Before I could think of the best way to handle this, we were ushered out of the cabin and into the terminal. After the lengthy flights and my unsettling experience in Hawaii, I was not at my peak. I was certainly not ready for what I encountered. As I entered the airport lounge, it was like disappearing into a tunnel. On either side of me, were black men and women, most extremely large black men and women, all dressed in black, some with wild afro hairstyles, lined up with military-like precision for thirty yards down the concourse. I had known Aboriginal Australians personally, even some of the more politically inclined, but these men and women were nothing like them. There was an intensity, a ferocity about them that made me shudder. They stood poised, looking straight ahead, unblinking, feet astride and arms by their sides. I had read about the civil rights movement, I had reviewed The Autobiography of Malcolm X for a national journal, and I seen television programs about “black is beautiful.” But this was something totally different. This was real, here and now. This was the country in which I’d come to spend my next six months. For a brief moment, I thought seriously of trying to escape from this bizarre cameo and jump back on the next flight to Sydney.
As fleetingly as the thought came to me, it departed again. At the end of this elaborate guard of honor, I came face to face with a frenzied mob of television cameramen, newspaper reporters and radio broadcasters with microphones gripped in their hands. I felt like being in a dream in which I was wandering around on a film set where I had no right to be. What added to this sense of unreality was the presence of large numbers of police trying strenuously to keep the surging crowd of onlookers at bay. But these weren’t like police I knew. They carried guns, just like in the movies. In Australia in those innocent days, policemen didn’t carry firearms, which only confirmed for me that I had definitely arrived in America. But why all this hoopla? Was this how all overseas flights to the US were met? As much I liked to think my telegram had had an effect, this was a little more than I had bargained for.
The precious telegram had indeed made it to my colleagues in San Francisco, who duly dispatched one of their number to come and collect me from the airport during my short sojourn. Jann McGuire
was the lucky person to score this assignment. I had no idea what Jann looked like and she had no idea about me. Given the mayhem at the airport, it was little wonder she didn’t throw up her hands in despair and go straight back home. But not Jann. Even now, thirty-five years later, she remembers that Friday night in October 1971 as clearly as I do.
“It so happened that Huey Newton was also arriving at San Francisco International Airport that night from his trip to China. The entire Black Panther Party was at the airport to meet Huey, marching in formation in their black berets. Airport security was a little panicked, and sent John's Qantas plane to an obscure runway and gate, and since I didn’t know him, I had a hard time connecting with him. I can remember walking up to many people when I finally found where the passengers had come in from his plane, yelling, ‘Mr. Burbidge?’”
Alas, I never heard Jann’s desperate calls of my name in the midst of all the hubbub. I tried frantically to scan the crowd for someone who appeared to be looking for me, but nothing registered. Meanwhile, the Qantas crew was determined to get us all out of this frenzy and into an awaiting bus before anything happened to their charges. I made one effort to try and convince the flight attendant I was being met and needed to leave the group, but she wouldn’t hear of it. Once aboard the bus, we were whisked out of the airport and half an hour later, found ourselves in a small hotel where we were to be kept hostage until our return to the airport and the continuing flight to New York. But first off, we were herded into the downstairs restaurant for yet another meal. Given the gastronomic onslaught I’d been subjected to on the flights across the Pacific, the last thing I needed was more food. However, passing up “free” anything was against my most basic principles, so I sat down at a table with another passenger and proceeded to order.

**What you need to do**
Reproduce the part of the airport arrival account between "The precious telegram" and "clearly as I do.", inclusive.

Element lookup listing
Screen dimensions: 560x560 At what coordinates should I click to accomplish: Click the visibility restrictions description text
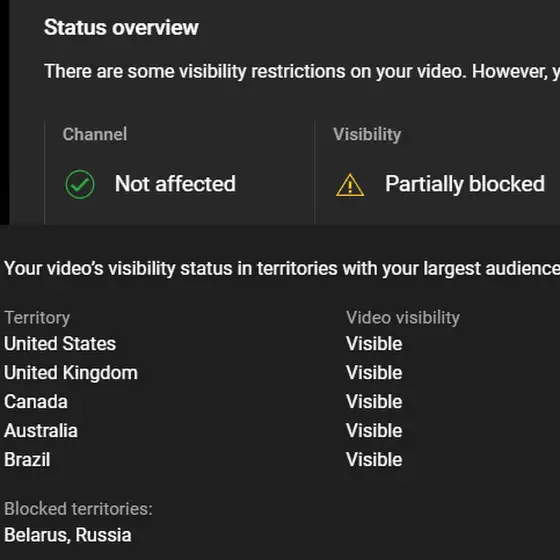[302, 71]
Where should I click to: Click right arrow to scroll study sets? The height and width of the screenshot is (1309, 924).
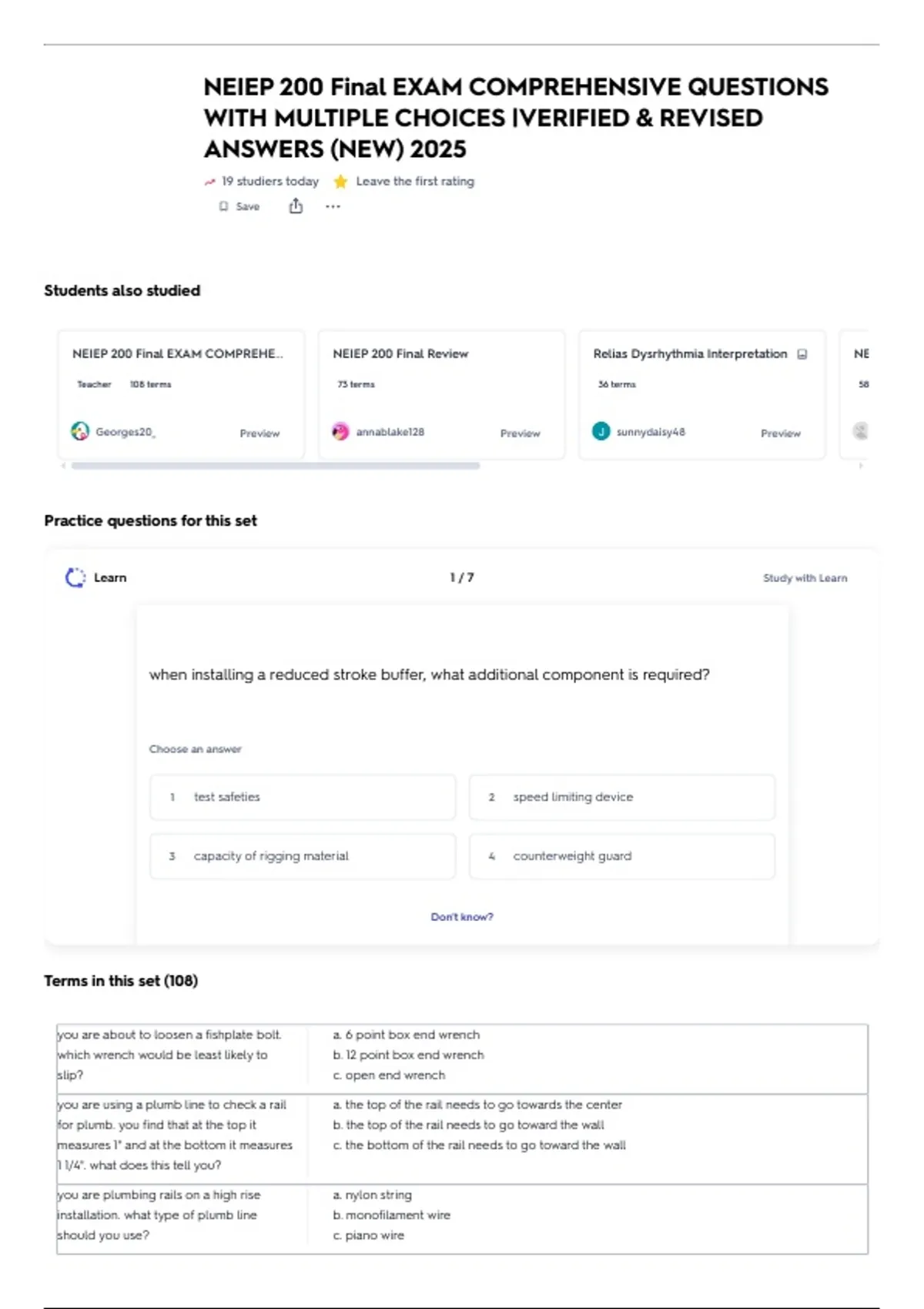861,466
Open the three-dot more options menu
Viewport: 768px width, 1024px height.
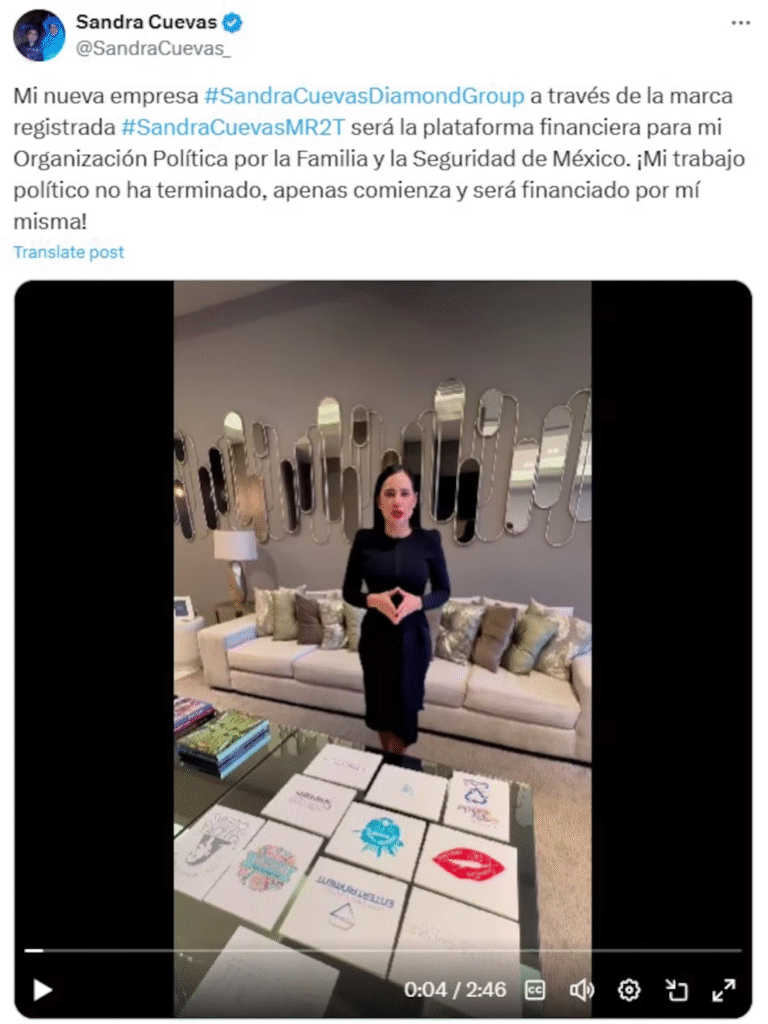point(741,23)
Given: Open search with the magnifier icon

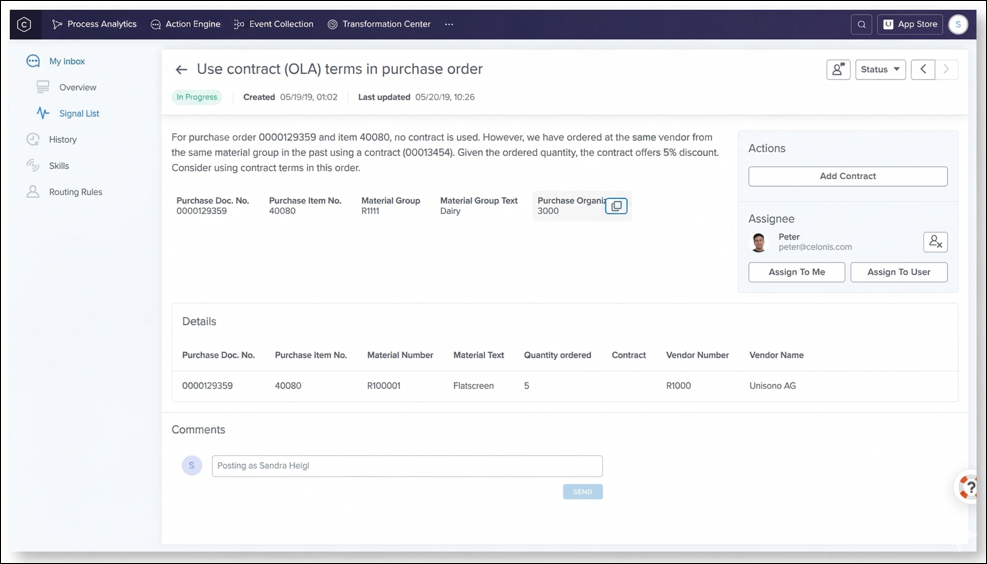Looking at the screenshot, I should pos(861,25).
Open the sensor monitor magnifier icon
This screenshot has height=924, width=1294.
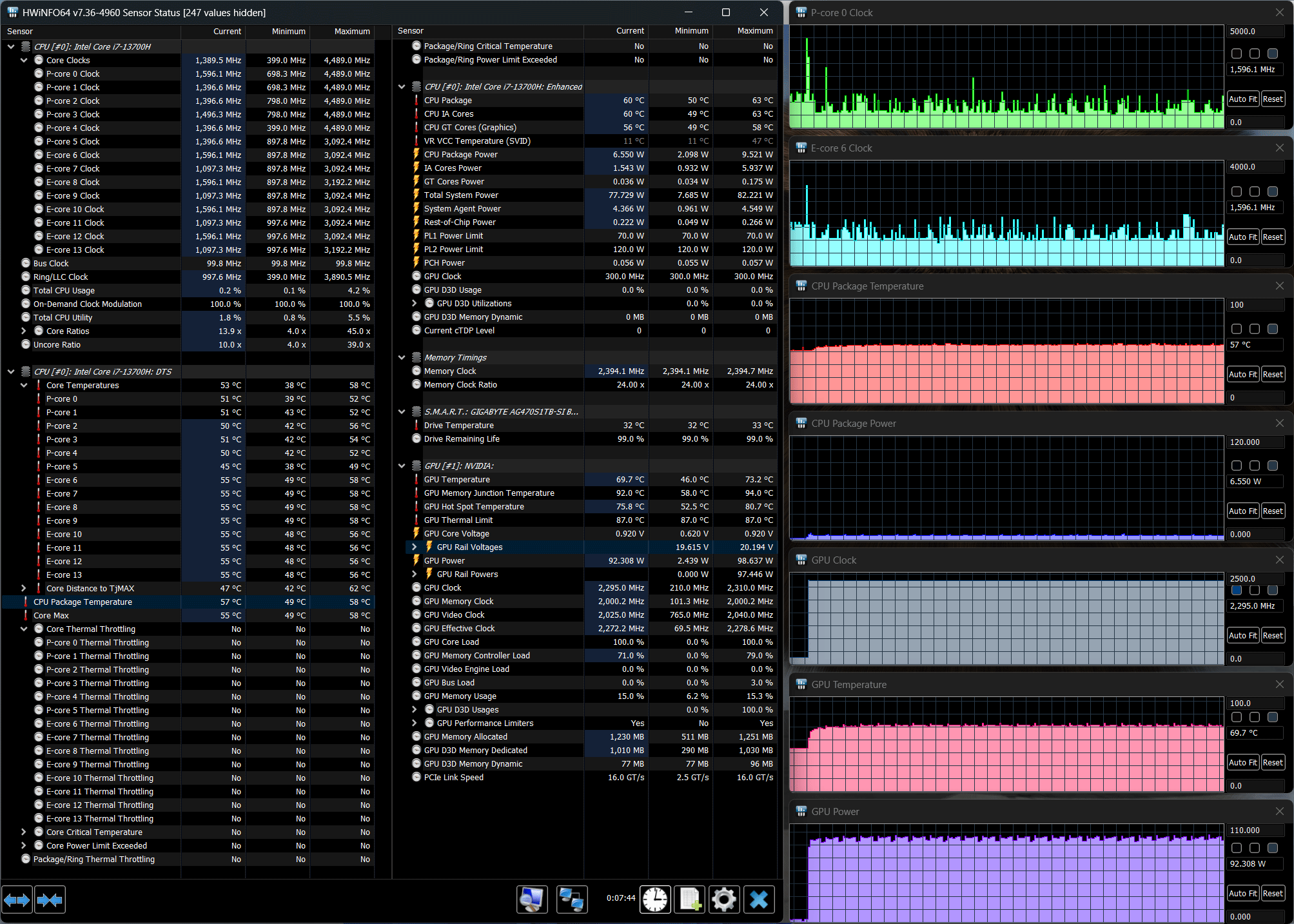[x=532, y=899]
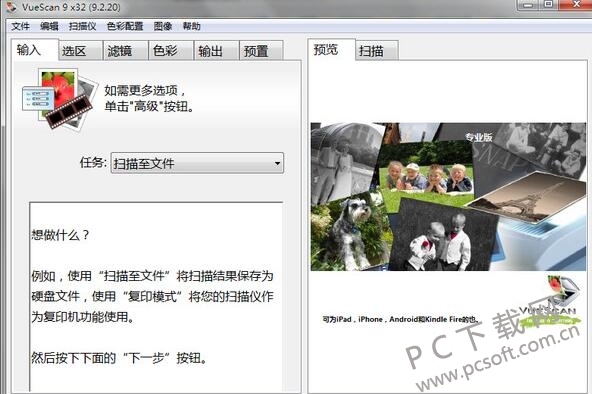Open the 扫描仪 menu
592x394 pixels.
(82, 26)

**Completed task**
The precious telegram had indeed made it to my colleagues in San Francisco, who duly dispatched one of their number to come and collect me from the airport during my short sojourn. Jann McGuire
was the lucky person to score this assignment. I had no idea what Jann looked like and she had no idea about me. Given the mayhem at the airport, it was little wonder she didn’t throw up her hands in despair and go straight back home. But not Jann. Even now, thirty-five years later, she remembers that Friday night in October 1971 as clearly as I do.